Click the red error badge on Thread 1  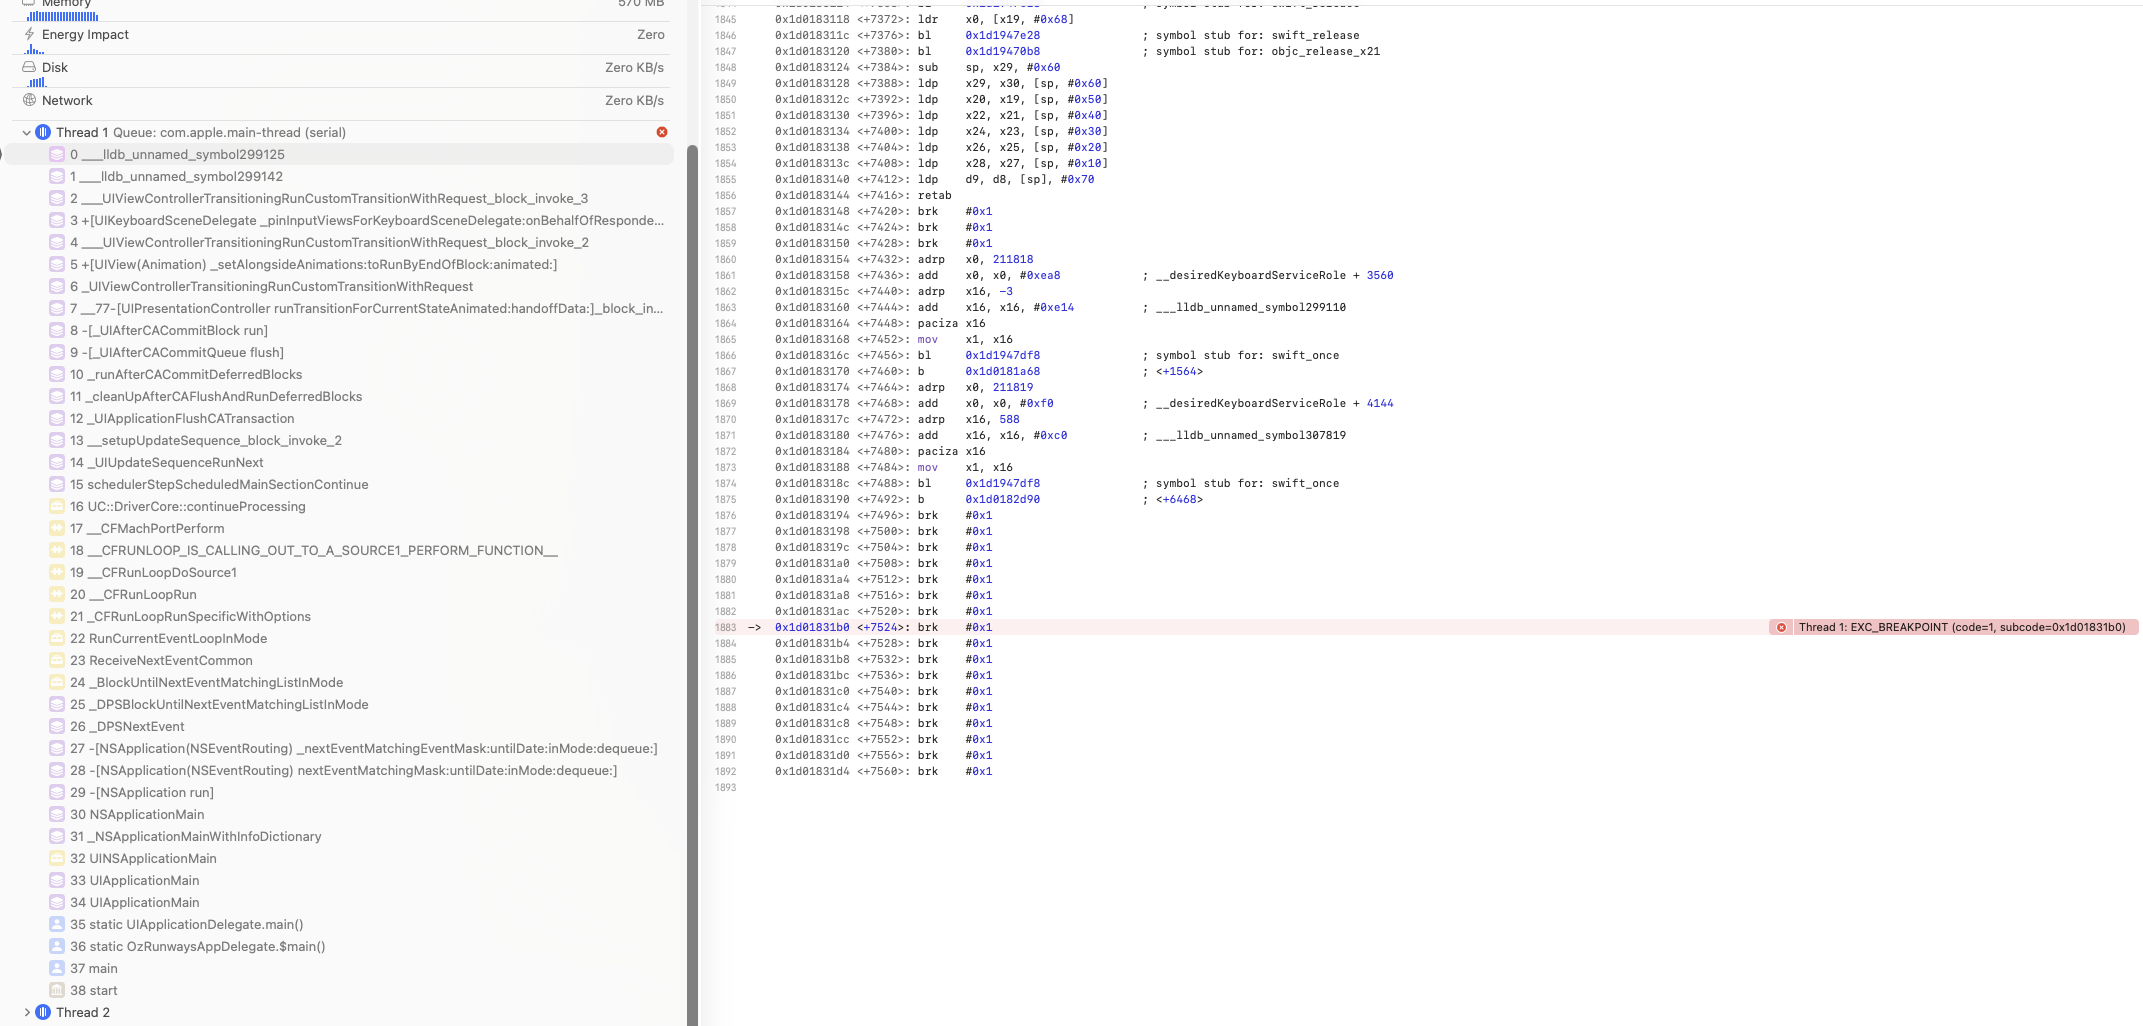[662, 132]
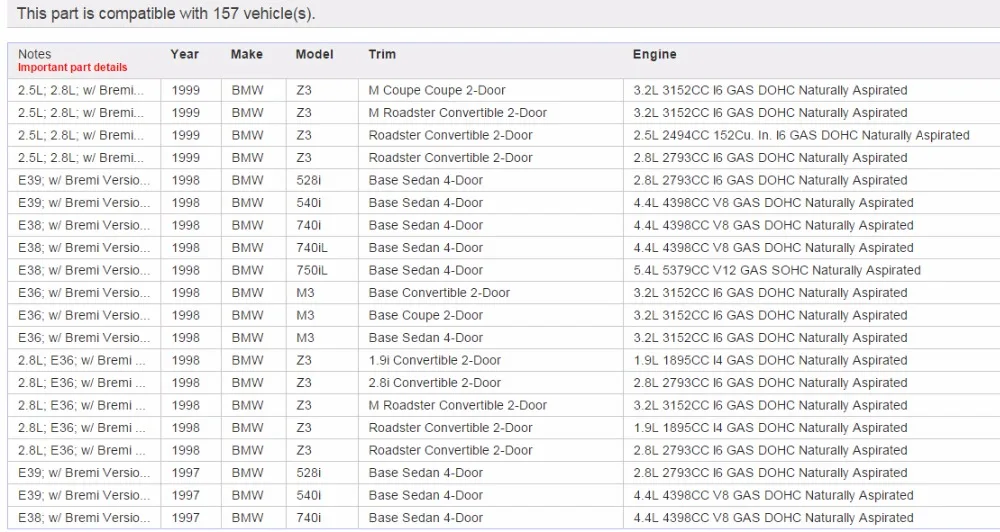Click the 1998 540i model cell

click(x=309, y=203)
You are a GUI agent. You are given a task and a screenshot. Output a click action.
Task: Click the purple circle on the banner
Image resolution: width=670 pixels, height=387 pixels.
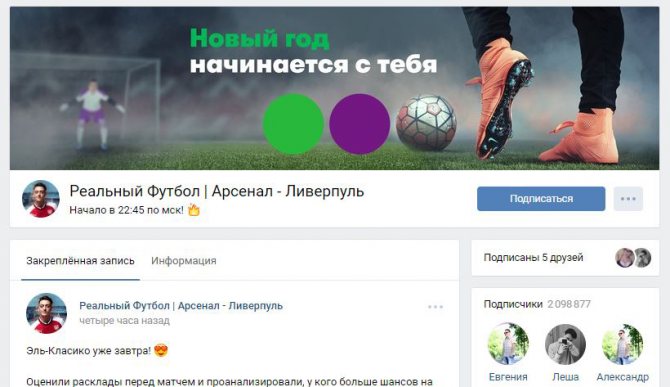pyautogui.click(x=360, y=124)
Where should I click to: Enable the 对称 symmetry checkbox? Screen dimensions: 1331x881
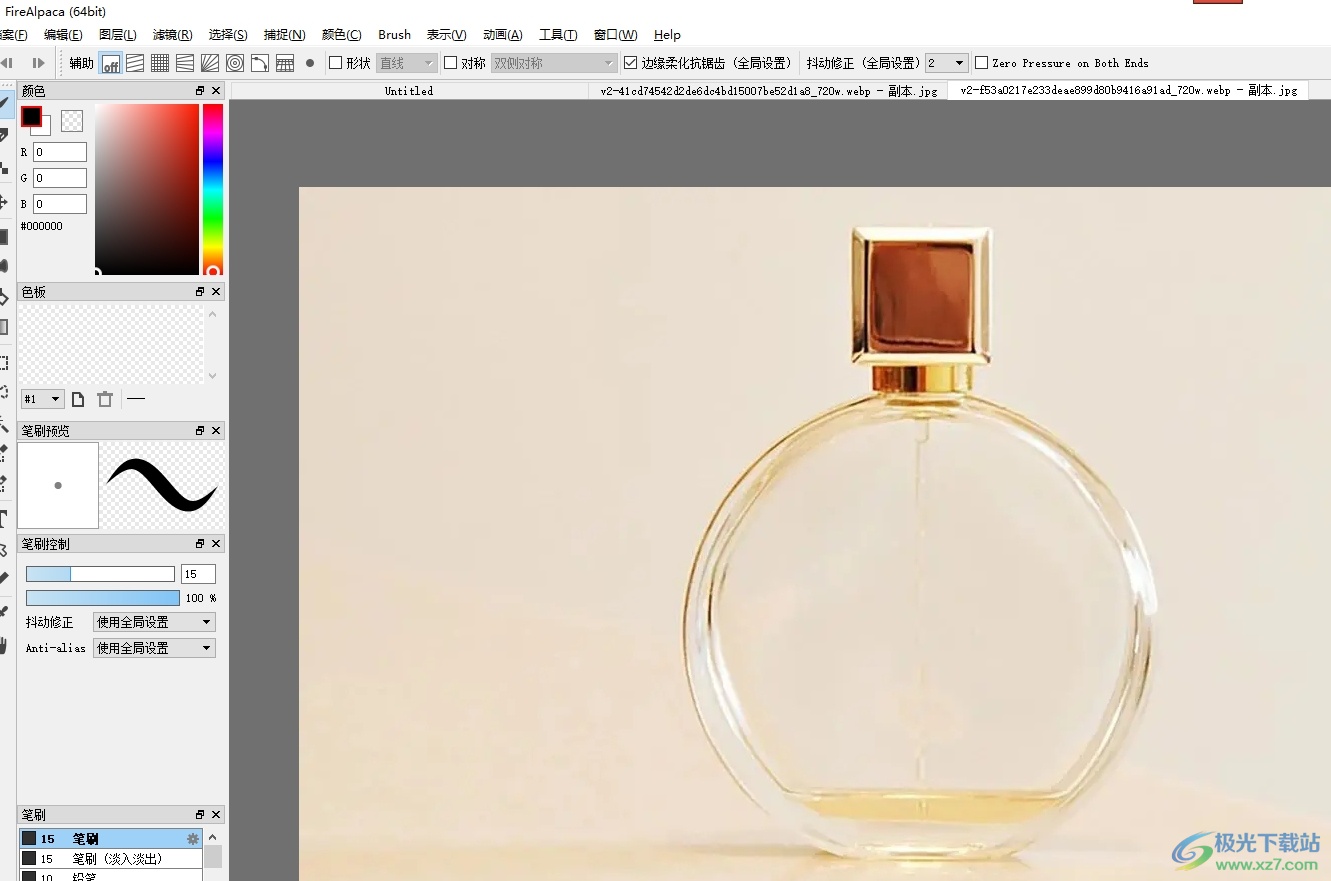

-- -- --

The request
Rewrite the stretch from the line that contains "You are a GUI" through the end of the records, replacing "banner" with "header" and leaving everything else unchanged. Omit the pictures from your answer.

Answer for the task
You are a GUI agent. You are given a task and a screenshot. Output a click action.
Task: Click the purple circle on the header
Image resolution: width=670 pixels, height=387 pixels.
pyautogui.click(x=360, y=124)
Where should I click to: Enable the 对称 symmetry checkbox? Screen dimensions: 1331x881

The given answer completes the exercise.